*** PROVIDED DATA Section Begins ***

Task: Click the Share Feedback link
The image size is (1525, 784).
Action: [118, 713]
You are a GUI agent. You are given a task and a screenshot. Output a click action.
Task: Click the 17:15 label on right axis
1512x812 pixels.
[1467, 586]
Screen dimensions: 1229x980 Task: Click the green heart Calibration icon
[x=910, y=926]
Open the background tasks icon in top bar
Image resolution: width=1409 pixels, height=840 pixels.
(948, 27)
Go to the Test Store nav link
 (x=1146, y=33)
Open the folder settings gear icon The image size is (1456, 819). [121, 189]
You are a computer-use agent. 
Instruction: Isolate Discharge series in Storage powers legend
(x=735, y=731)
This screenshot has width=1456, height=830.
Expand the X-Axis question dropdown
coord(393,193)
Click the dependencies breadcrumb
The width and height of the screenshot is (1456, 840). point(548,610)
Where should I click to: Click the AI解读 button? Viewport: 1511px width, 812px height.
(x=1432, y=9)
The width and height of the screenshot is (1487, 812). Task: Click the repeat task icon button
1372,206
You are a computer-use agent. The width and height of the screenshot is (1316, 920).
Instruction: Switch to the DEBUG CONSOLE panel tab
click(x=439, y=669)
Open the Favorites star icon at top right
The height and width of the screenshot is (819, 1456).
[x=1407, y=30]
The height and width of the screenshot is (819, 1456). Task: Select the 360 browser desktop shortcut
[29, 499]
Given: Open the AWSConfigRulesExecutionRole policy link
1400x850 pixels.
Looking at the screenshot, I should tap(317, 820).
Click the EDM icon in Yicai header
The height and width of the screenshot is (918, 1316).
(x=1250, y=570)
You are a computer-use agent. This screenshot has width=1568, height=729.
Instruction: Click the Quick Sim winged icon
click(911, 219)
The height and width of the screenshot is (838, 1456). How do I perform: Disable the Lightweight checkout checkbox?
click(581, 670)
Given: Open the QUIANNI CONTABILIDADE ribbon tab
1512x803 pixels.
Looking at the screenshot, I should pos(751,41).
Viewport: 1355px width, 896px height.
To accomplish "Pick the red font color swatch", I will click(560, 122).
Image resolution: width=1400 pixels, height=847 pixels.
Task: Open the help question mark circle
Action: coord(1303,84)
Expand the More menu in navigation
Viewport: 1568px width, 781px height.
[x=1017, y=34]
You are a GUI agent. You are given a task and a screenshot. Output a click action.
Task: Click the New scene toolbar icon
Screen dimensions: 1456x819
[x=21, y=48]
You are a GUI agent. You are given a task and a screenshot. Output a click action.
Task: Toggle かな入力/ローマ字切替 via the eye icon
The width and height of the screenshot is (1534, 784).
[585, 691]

*** PROVIDED DATA Section Ends ***

EXERCISE PROMPT: Your job is to print exactly the lines that run from the top of the entries through the line with "This screenshot has width=1456, height=830.", and no others.

RESULT FOR THIS TASK:
Task: Click the Share Feedback link
The image size is (1525, 784).
Action: [118, 713]
You are a GUI agent. You are given a task and a screenshot. Output a click action.
Task: Click the 17:15 label on right axis
1512x812 pixels.
[1467, 586]
Screen dimensions: 1229x980 Task: Click the green heart Calibration icon
[x=910, y=926]
Open the background tasks icon in top bar
Image resolution: width=1409 pixels, height=840 pixels.
(948, 27)
Go to the Test Store nav link
 (x=1146, y=33)
Open the folder settings gear icon The image size is (1456, 819). [121, 189]
You are a computer-use agent. 
Instruction: Isolate Discharge series in Storage powers legend
(x=735, y=731)
This screenshot has width=1456, height=830.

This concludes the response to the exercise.